──────── Data for analysis ────────
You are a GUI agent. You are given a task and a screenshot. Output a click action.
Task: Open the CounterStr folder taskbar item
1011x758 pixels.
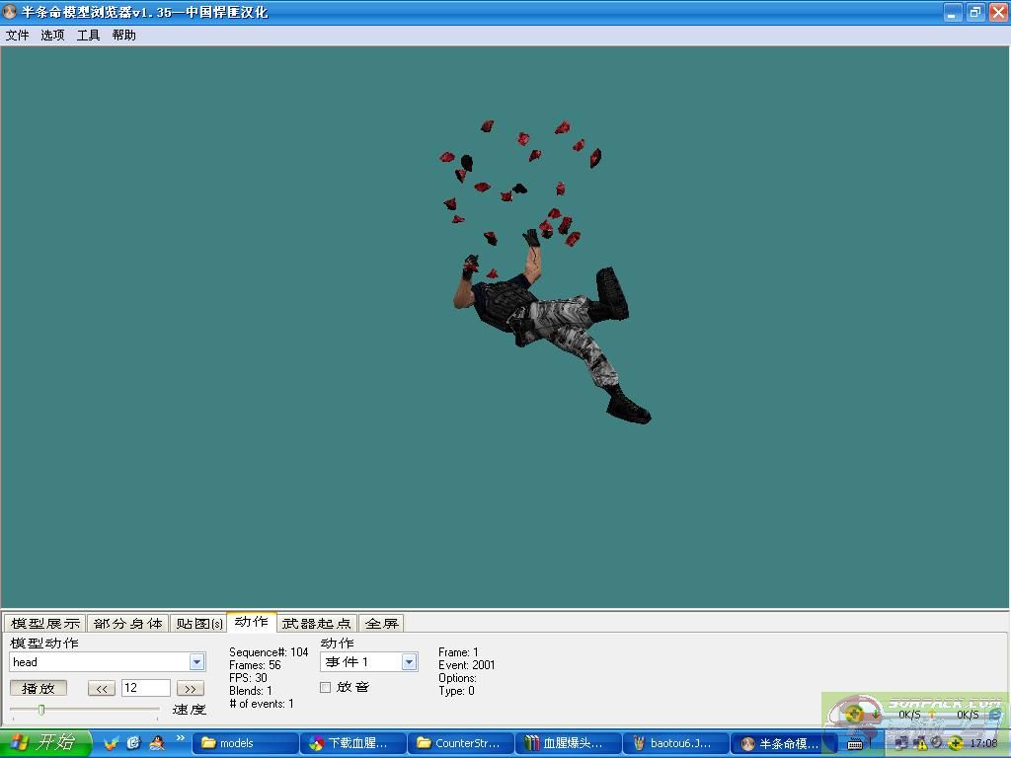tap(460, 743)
────────
──────── Data for analysis ────────
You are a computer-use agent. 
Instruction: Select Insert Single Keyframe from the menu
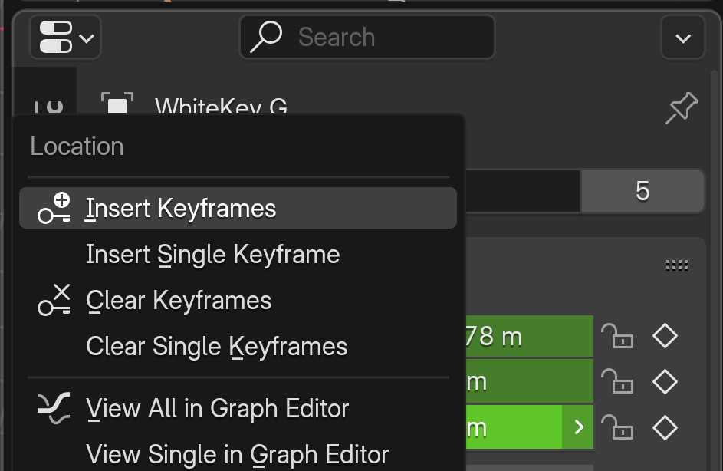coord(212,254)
────────
Exercise brief.
Check each line in the data for the word "agent", then report only how many lines contain it.

Answer box.
2